• Excerpted text
In 1985, the Canadian government endorsed a United Nations call to measure and value women’s household work. However, before 1996, the Canadian census asked women like Maureen to report they had never worked in their lifetime. It was absurd but true.

In 1991, a Saskatchewan housewife refused to fill out the compulsory long form census because it did not recognize her unpaid domestic work. Her name was Carol Lees.

Canadian law says you can be arrested for refusing to fill out this census. Carol began picketing a federal government building in Saskatoon to goad the government into following through on its threat.

This attracted the support of other women’s groups. Members of the National Council of Women joined her protest and the B.C. Voice of Women called on women to boycott the next census if questions on unpaid work were excluded.

In 1993, Carol formed the Canadian Alliance of Home Managers to reduce the invisibility of unpaid work.

In 1995, the Canadian government gained great mileage at the World Conference on Women held in Beijing, China, by announcing it would include a question on unpaid household labour in the 1996 census.

As a result, we learned that 91 percent of Manitobans over the age of 15, and living in private households, contribute unpaid work each week.

We also learned that the total amount of unpaid work done in Canada is equivalent to 12.8 million full-time jobs. Two thirds of these jobs would be held by women.

The Canadian government has now decided to scrap the compulsory long form census. The head of Statistics Canada has resigned amid the furor because the government was claiming the agency supported this change when clearly it did not.

Lost in the debate is the fact the Canadian government has also scrapped the question on unpaid household labour.

Good government policy should be based on sound data. By removing this question, the government is preventing all government agencies, including provincial and municipal agencies and not-for-profit groups, from having access to sound data.

Is there an agenda here? Of course there is. This move rolls back advances in gender equality by almost 25 years.

This is the same government that has cut funding for women’s advocacy groups.

Maureen deserves better than that.

Christopher Lind is executive director of the Sorrento Centre in British Columbia.

• Work task
Transcribe the text on the census and unpaid work from "We also learned" up to and including "it did not.". Rely on nothing but the text on the census and unpaid work.

• Input data

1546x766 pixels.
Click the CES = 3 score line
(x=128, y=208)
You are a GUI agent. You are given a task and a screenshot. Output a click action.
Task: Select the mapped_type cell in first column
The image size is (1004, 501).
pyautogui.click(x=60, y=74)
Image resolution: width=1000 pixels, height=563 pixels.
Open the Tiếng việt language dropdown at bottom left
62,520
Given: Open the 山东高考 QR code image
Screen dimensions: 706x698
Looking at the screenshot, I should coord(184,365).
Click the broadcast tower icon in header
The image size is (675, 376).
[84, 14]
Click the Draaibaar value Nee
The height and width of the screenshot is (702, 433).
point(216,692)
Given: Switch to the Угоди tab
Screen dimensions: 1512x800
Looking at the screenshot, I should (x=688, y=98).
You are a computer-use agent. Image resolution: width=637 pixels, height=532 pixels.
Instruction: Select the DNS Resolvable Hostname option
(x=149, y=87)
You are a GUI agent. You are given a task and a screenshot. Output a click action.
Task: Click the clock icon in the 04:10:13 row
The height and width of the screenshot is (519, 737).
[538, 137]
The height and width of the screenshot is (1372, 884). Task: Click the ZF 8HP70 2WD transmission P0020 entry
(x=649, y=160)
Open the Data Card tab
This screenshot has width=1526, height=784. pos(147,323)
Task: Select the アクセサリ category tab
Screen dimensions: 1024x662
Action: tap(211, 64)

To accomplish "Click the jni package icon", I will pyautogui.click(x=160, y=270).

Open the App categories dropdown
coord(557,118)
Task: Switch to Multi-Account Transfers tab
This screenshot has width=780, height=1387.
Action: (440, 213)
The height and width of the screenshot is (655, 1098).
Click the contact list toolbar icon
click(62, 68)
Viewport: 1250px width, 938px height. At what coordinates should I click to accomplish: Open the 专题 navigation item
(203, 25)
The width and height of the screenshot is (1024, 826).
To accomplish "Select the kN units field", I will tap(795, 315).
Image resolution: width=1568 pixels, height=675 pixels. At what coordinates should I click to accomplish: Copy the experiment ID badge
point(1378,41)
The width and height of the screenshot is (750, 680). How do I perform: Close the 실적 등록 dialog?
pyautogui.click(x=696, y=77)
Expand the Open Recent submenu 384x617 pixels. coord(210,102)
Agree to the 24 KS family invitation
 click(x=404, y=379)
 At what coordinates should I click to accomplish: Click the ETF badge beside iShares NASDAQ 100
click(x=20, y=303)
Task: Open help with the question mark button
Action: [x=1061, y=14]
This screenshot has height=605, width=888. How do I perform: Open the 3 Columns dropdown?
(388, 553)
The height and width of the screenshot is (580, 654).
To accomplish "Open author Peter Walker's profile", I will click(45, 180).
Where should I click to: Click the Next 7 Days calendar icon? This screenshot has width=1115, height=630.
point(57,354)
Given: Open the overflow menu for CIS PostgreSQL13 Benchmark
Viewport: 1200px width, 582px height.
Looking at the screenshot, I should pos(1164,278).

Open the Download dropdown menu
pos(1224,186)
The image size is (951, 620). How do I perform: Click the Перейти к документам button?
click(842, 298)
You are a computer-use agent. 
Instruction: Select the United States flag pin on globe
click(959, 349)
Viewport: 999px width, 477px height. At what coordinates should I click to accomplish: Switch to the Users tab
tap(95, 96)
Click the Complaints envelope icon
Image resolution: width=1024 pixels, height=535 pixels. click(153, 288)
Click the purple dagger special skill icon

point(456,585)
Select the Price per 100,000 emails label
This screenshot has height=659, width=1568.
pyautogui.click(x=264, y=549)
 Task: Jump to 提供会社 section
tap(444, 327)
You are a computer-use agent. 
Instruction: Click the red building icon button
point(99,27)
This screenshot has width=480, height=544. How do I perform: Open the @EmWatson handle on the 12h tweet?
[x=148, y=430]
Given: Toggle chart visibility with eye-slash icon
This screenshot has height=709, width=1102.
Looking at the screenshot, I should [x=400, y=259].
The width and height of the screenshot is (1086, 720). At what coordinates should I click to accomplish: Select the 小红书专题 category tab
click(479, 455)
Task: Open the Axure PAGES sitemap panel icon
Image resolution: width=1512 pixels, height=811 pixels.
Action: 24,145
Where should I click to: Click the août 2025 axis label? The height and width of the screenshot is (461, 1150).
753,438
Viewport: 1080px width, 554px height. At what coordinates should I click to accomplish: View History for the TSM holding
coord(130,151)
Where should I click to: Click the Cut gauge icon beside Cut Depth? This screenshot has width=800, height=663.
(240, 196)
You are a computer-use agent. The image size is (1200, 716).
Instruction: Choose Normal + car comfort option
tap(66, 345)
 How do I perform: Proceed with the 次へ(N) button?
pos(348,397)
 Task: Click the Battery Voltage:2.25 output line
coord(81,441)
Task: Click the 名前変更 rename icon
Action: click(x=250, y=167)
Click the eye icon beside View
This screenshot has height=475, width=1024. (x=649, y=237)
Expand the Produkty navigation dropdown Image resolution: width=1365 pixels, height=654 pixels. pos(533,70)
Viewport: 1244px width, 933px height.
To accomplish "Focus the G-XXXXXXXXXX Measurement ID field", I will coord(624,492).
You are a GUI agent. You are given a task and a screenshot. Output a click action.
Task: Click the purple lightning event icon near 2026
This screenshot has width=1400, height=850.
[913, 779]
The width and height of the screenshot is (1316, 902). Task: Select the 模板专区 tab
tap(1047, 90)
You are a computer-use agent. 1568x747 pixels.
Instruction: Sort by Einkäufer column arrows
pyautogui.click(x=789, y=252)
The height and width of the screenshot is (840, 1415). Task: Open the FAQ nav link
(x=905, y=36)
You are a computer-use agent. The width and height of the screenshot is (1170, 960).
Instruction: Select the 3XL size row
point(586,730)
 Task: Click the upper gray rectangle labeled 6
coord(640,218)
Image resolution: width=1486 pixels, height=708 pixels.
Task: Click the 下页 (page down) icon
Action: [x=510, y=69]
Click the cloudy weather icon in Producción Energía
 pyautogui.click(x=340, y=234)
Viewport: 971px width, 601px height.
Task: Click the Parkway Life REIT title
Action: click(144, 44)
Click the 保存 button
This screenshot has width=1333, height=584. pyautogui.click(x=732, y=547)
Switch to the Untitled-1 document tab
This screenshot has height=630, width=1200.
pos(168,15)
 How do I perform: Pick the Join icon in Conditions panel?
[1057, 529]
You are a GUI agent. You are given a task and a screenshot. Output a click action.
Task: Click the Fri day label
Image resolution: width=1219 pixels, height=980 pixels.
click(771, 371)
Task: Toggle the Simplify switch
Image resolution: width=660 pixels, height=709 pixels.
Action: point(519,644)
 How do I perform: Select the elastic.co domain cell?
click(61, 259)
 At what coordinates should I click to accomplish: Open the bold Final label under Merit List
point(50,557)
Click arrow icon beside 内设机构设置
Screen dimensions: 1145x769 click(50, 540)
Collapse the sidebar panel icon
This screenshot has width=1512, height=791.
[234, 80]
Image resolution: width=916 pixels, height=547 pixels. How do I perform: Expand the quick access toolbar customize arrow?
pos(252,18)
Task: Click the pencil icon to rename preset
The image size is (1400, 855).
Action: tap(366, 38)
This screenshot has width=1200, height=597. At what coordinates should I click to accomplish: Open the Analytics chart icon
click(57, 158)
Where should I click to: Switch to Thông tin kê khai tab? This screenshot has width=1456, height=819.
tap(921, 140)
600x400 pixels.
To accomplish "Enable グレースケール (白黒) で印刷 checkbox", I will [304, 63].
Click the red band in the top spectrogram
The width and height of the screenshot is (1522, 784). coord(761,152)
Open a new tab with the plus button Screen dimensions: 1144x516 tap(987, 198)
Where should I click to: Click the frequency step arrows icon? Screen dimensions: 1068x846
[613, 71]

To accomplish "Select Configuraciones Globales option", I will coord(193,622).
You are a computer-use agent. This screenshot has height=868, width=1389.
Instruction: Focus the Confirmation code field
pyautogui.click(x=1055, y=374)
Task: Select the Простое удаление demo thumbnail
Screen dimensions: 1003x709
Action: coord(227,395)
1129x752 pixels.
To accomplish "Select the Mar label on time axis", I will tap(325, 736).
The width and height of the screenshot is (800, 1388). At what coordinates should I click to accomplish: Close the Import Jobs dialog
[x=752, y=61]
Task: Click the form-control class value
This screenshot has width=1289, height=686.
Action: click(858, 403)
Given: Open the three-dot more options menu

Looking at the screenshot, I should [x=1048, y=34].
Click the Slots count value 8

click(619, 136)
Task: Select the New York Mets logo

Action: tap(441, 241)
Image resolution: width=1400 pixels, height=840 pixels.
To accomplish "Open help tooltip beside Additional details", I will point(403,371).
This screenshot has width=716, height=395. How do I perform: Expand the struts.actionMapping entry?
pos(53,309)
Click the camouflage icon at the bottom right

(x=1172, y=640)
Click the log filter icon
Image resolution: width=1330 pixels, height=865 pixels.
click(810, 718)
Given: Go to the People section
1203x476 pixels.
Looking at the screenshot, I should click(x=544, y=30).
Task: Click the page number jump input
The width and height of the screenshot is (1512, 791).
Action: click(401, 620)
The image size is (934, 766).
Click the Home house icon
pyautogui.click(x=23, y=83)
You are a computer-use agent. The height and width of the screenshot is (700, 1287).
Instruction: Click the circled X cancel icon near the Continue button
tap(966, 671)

• Result of the task
We also learned that the total amount of unpaid work done in Canada is equivalent to 12.8 million full-time jobs. Two thirds of these jobs would be held by women.

The Canadian government has now decided to scrap the compulsory long form census. The head of Statistics Canada has resigned amid the furor because the government was claiming the agency supported this change when clearly it did not.